Task to carry out ->
Retrieve all lines below that have the string "title".

*** Begin section ***

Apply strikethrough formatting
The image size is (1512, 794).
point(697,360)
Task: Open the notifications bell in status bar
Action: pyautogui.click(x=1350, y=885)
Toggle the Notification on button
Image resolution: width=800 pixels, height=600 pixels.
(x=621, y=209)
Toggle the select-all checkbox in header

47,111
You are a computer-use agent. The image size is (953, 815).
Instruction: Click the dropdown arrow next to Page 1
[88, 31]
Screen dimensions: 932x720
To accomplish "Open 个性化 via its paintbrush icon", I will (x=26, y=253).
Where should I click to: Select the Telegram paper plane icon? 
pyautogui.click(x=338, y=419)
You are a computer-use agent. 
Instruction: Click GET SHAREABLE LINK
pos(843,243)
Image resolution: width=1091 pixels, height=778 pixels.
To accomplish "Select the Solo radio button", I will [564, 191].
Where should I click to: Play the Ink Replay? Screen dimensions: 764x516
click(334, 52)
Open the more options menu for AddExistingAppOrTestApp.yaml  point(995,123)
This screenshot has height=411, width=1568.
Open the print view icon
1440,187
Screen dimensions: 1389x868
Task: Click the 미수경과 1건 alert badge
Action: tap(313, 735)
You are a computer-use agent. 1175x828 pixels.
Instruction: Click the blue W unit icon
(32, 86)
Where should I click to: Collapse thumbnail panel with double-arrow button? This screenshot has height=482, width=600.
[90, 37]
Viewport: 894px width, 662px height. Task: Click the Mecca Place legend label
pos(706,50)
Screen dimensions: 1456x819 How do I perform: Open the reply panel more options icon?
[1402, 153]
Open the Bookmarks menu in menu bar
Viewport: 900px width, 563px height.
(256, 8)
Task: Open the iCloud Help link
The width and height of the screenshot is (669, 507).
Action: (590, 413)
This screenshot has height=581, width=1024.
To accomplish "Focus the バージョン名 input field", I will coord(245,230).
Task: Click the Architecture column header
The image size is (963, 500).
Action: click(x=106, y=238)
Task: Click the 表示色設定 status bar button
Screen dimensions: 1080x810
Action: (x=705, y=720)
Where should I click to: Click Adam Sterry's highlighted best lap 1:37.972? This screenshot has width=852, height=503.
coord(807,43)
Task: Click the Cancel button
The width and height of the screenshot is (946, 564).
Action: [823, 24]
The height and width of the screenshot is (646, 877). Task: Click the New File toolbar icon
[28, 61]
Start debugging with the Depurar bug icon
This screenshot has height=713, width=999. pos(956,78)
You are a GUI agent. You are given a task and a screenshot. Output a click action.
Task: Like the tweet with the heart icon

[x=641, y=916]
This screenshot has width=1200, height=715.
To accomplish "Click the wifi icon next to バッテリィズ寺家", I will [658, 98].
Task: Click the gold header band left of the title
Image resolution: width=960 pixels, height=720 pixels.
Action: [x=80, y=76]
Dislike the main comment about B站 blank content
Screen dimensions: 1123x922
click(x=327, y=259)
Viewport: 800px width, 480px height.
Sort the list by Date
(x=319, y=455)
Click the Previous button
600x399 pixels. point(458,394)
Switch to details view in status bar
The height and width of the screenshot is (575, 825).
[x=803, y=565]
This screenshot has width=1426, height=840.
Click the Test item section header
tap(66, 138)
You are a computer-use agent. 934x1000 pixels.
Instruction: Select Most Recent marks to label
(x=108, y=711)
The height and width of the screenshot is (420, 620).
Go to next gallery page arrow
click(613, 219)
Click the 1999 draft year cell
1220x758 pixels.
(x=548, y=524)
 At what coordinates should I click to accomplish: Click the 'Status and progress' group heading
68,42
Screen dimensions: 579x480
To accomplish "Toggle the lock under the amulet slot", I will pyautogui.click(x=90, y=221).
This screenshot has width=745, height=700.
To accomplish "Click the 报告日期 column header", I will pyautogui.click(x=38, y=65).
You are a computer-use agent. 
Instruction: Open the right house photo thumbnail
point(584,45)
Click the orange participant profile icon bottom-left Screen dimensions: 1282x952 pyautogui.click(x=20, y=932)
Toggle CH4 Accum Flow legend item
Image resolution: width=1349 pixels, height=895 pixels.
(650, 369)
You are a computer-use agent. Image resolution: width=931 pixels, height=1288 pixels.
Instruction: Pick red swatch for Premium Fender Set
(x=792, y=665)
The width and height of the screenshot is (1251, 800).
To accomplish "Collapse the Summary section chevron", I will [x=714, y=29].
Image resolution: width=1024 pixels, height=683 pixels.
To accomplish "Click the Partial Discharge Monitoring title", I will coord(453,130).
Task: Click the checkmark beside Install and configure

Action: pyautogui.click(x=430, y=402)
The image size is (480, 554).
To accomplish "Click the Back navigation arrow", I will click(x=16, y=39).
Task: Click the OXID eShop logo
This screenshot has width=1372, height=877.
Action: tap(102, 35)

*** End section ***

Result ->
Task: Click the gold header band left of the title
To accomplish "Click the Partial Discharge Monitoring title", I will coord(453,130).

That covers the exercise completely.